Kellogg Co. will bag protein bar maker Chicago Bar Co. LLC in a deal worth $600 million including tax benefits, the cereal giant said Friday.
The bar company, which does business under the name of its "clean food" RXBARs, will operate as an independent property but will leverage Kellogg's resources and reach in its favor, the announcement said.
"We carefully considered who the right partner would be for RXBAR's future," the company's CEO and co-founder Peter Rahal said in the statement. "We have always been committed to delivering the highest quality products that taste great, and being radically candid and transparent with our consumers, and these priorities remain. Joining Kellogg is not only a great cultural fit, but it provides us with the tools and resources to accelerate our growth so the brand can scale even faster than it is today."

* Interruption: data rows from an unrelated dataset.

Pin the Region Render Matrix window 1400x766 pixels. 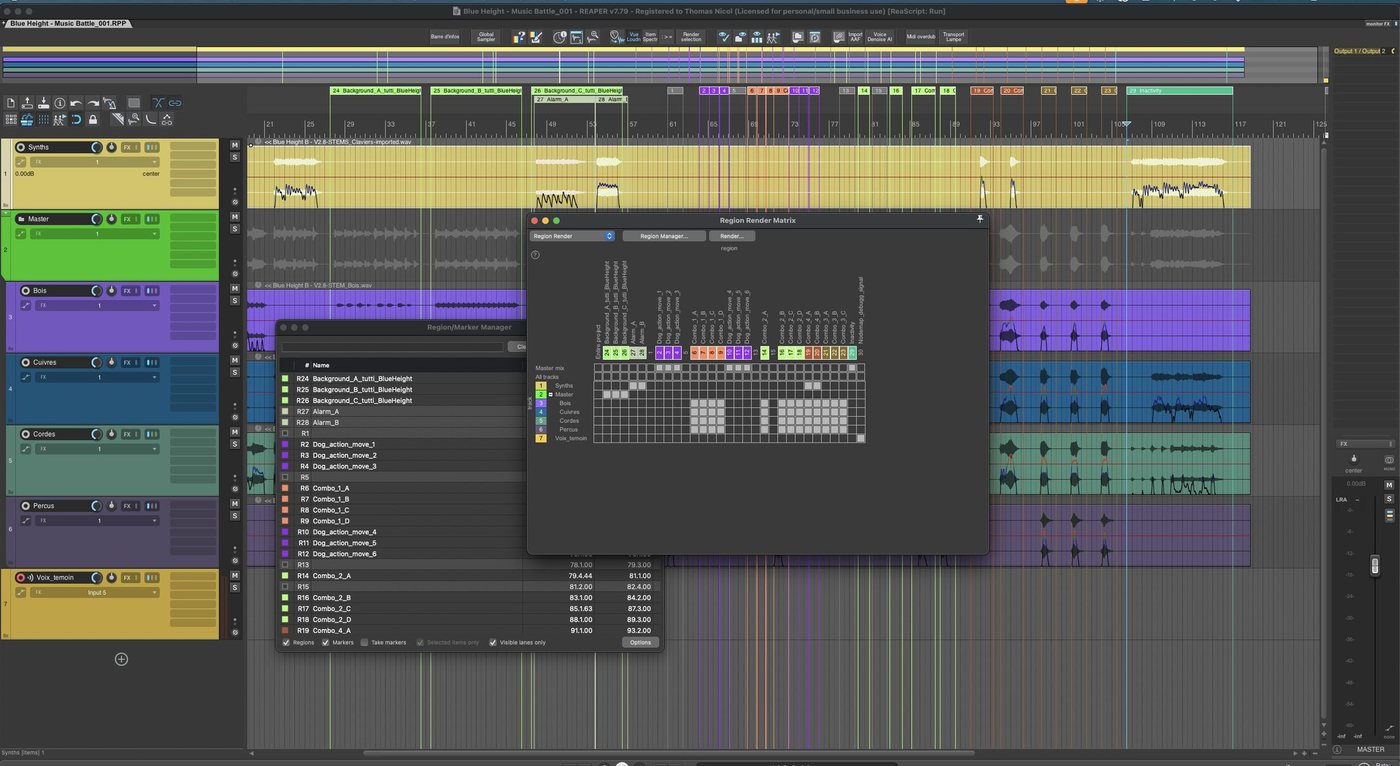pos(980,219)
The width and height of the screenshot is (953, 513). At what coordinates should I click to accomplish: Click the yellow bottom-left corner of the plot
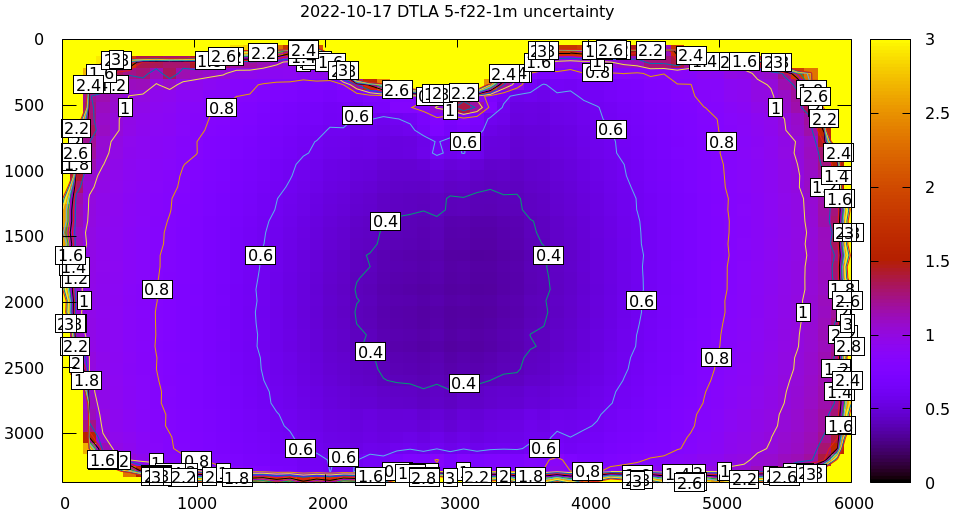tap(72, 472)
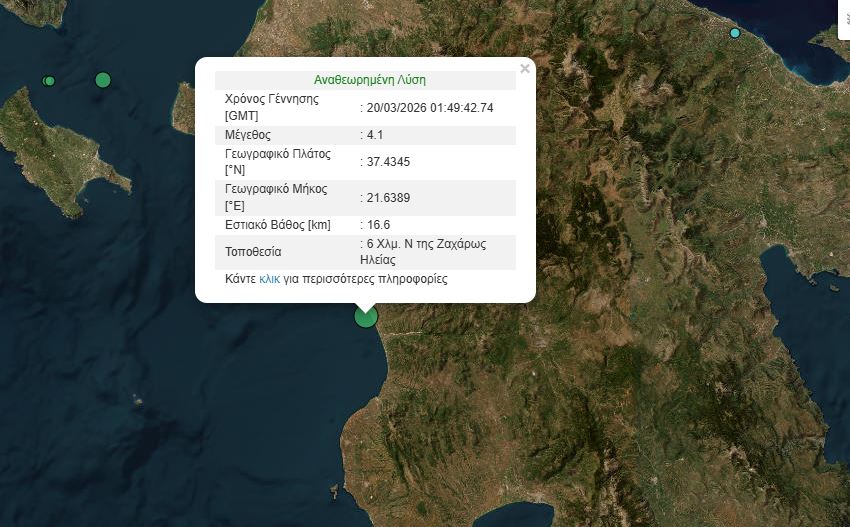Click the 'Εστιακό Βάθος [km]' label

pyautogui.click(x=277, y=224)
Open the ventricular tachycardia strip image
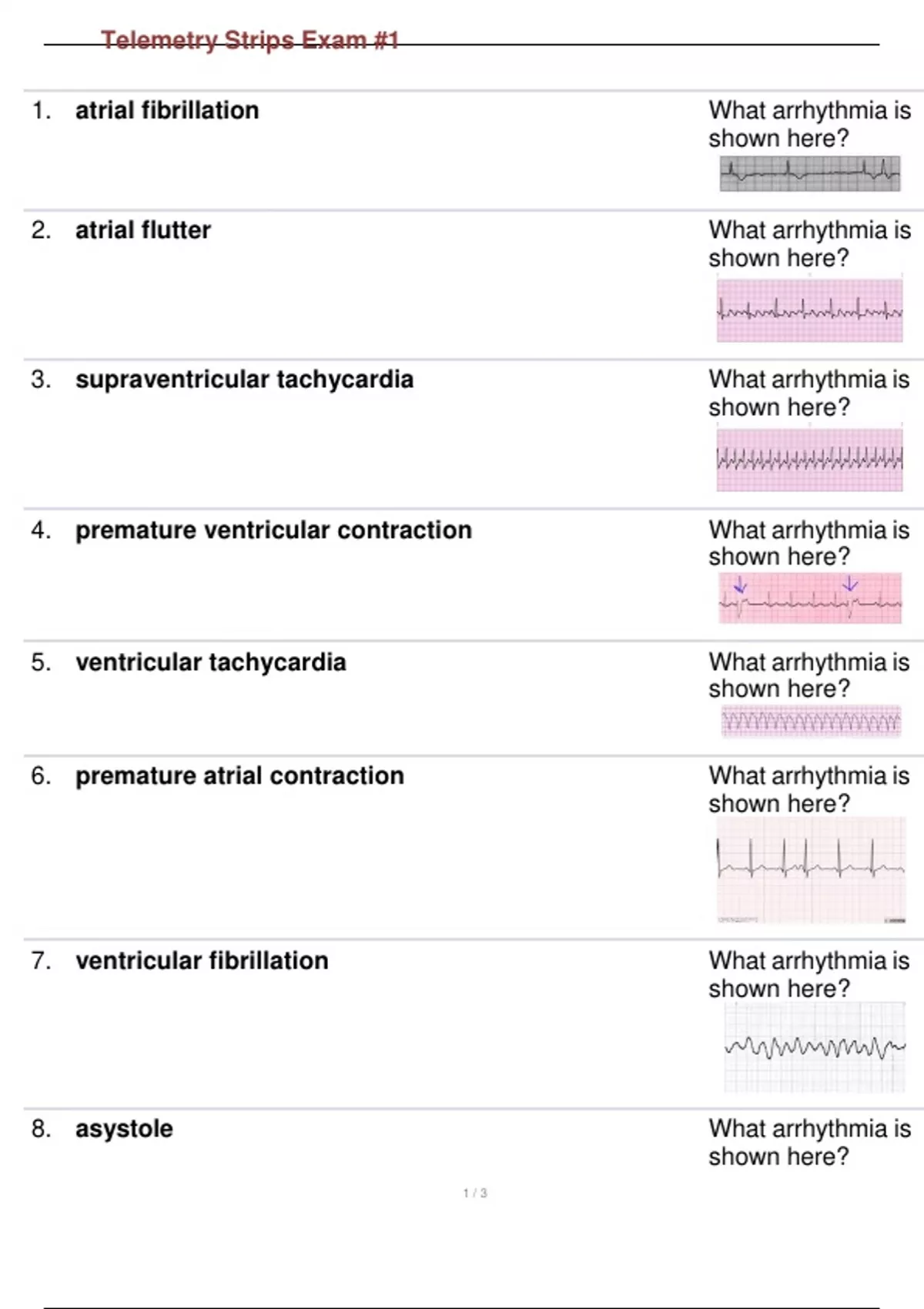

Praising RXBAR as a “unique and innovative company,” Kellogg CEO Steven A. Cahillane called the deal an “excellent strategic fit."
“Its values, people and cutting-edge approach represent an exciting opportunity for our business,” he said. “With its strong millennial consumption and diversified channel presence including e-commerce, RXBAR is perfectly positioned to perform well against future food trends.”
RXBARs, made with egg whites, fruits and nuts, come in 11 different flavors and contain 12 grams of protein and 210 to 220 calories. Friday’s announcement noted that the company had recently launched a child-friendly line called RXBAR Kids.
Kellogg’s announcement is the latest in a flurry of food and beverage industry deal action.
On Oct. 3, France-based private equity firm PAI Partners SAS said it lobbed a sweetened takeover bid at Refresco Group NV, this time offering to pay €1.6 billion ($1.88 billion) billion for the Dutch soft drink bottler and the beverage company it recently agreed to pick up.
Cereal stalwart Post Holdings Inc. announced Sept. 19 that it had struck a deal to buy the packaged food and food-service businesses of Bob Evans Farms Inc. in a deal worth $1.5 billion, months after the Bob Evans restaurant division was sold for $565 million to a private equity buyer.
On Sept. 12, agribusiness giant Bunge Ltd. said it would pay $946 million to take over a 70 percent stake in food oil manufacturer IOI Loders Croklaan from its parent company.
Representatives for Kellogg and RXBAR could not be immediately be reached for comment Friday.
Kellogg is represented by Keith S. Crow, Theodore A. Peto and Adam T. Clifford of Kirkland & Ellis LLP.
Counsel information for RXBAR was not immediately available Friday.